GQG Partners has appointed a chief financial officer, 10 months after the departure of Melodie Zakaluk.
In an ASX announcement on 2 January, GQG Partners said Charles Falck had assumed the role of chief financial officer following the previously announced retirement of Zakaluk, effective 1 January 2026.
Zakaluk held the Florida-based position for nearly nine years, having first joined GQG in late 2016.
Falck was appointed deputy CFO in June last year after serving as the firm’s chief operating officer since 2021, where he managed its global operational infrastructure.
He has over 20 years of investment management experience, including a stint as global chief operating officer at Vontobel Asset Management, where he oversaw global infrastructure spanning investment services, product management, risk, legal and business analytics.
Prior to this, Falck held senior roles at merchant banking firm ESAE Capital Partners and Goldman Sachs.
In a statement, GQG CEO Tim Carver praised Falck’s experience at the firm, describing him as a strong fit for the role.
“Charles has deep financial and operational expertise in investment management and a proven track record of leadership at GQG. We are pleased for Charles to assume the role of CFO.”
As of 30 November 2025, GQG had US$166.1 billion under management across pension funds, sovereign wealth funds, wealth managers and other financial institutions.
The monthly update also showed the firm recorded outflows for a fifth consecutive month. While overall funds under management (FUM) for the firm still increased over the year, part of the outflows was attributed to fund underperformance due to bucking market trends and betting against AI.
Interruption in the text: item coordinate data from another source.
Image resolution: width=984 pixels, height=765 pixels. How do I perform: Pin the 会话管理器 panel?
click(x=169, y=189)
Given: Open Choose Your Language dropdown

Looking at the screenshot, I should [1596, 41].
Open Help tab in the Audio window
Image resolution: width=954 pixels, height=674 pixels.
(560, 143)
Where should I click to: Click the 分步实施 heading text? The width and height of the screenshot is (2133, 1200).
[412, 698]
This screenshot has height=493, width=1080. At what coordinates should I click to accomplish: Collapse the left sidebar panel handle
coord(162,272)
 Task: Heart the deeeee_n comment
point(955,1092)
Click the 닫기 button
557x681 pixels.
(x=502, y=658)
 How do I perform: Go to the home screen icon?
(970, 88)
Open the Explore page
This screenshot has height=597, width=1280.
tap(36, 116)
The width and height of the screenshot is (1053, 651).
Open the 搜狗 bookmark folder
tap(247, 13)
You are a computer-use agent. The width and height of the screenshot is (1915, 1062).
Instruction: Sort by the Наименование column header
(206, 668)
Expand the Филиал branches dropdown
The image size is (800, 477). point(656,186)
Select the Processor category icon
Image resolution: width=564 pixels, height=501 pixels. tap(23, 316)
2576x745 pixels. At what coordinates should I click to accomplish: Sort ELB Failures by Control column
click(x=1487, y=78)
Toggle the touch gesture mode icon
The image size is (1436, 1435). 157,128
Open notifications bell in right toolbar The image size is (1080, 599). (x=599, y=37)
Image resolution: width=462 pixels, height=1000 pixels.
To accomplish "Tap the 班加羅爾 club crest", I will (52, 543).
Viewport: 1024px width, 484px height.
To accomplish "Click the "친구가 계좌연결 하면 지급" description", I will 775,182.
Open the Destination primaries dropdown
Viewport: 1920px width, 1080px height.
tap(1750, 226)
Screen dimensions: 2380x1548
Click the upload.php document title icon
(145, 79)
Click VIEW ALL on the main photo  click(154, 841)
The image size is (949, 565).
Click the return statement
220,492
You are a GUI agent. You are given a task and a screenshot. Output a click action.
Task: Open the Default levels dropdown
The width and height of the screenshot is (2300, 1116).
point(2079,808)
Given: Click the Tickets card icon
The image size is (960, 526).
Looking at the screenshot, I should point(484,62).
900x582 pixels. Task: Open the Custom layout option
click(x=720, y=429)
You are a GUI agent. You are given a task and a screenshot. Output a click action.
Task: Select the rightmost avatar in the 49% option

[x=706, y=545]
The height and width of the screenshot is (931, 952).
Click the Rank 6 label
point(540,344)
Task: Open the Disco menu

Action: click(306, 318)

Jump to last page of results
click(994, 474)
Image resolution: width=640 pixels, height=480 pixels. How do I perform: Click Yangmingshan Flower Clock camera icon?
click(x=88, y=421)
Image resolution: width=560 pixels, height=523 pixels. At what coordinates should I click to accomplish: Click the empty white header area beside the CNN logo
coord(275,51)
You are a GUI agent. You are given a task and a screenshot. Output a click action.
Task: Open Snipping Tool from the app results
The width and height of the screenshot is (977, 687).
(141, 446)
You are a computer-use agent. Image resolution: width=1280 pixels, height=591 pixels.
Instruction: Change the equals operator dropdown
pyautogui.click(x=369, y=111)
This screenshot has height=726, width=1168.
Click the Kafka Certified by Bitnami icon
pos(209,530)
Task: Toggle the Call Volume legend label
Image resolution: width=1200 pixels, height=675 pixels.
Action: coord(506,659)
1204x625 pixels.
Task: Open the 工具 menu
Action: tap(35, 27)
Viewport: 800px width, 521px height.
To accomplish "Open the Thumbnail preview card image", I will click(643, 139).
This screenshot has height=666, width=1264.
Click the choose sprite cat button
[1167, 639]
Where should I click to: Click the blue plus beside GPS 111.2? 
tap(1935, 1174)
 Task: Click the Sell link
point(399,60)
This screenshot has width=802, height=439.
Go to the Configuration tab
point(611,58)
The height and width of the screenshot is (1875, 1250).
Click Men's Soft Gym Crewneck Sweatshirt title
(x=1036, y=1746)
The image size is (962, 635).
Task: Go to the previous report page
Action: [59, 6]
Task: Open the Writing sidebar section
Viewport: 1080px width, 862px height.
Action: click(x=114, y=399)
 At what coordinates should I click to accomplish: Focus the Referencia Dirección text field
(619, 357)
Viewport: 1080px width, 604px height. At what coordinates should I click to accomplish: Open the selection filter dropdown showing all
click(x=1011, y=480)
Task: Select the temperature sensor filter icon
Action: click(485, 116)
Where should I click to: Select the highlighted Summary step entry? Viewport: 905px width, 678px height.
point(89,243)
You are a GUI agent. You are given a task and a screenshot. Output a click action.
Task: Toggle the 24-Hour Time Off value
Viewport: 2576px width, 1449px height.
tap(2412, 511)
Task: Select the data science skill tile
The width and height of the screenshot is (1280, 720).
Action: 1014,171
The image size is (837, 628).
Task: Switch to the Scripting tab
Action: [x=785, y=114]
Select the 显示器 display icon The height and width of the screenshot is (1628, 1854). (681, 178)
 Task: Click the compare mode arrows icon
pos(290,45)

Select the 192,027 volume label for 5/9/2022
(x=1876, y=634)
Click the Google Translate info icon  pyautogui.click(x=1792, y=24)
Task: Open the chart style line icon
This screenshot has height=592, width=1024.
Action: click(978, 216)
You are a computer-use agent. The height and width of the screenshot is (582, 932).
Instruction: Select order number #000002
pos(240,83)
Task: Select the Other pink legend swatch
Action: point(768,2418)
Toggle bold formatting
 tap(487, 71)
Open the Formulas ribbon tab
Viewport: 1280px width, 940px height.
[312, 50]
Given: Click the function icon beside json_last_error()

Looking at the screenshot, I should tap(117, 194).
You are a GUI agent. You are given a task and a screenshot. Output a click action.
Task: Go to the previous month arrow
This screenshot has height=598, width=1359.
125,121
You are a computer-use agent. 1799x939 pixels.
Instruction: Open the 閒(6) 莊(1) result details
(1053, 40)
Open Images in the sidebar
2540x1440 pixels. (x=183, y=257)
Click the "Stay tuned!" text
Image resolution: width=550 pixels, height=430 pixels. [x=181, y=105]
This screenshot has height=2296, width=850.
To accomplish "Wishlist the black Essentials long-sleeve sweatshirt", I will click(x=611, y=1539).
Discussing its stance on AI, a whitepaper from the firm issued a stark warning on OpenAI’s long-term business viability, arguing the company’s economics are fundamentally unsound despite rapid revenue growth, mass user adoption and its central role in the global AI infrastructure boom.
In Dotcom on Steroids: Part II, it contended OpenAI’s business “appears commoditised” and is “hyper capital-intensive,” with rising compute costs and intensifying competition from both closed- and open-source developers.
“We believe it will struggle to build a sustainable business over time,” the paper stated.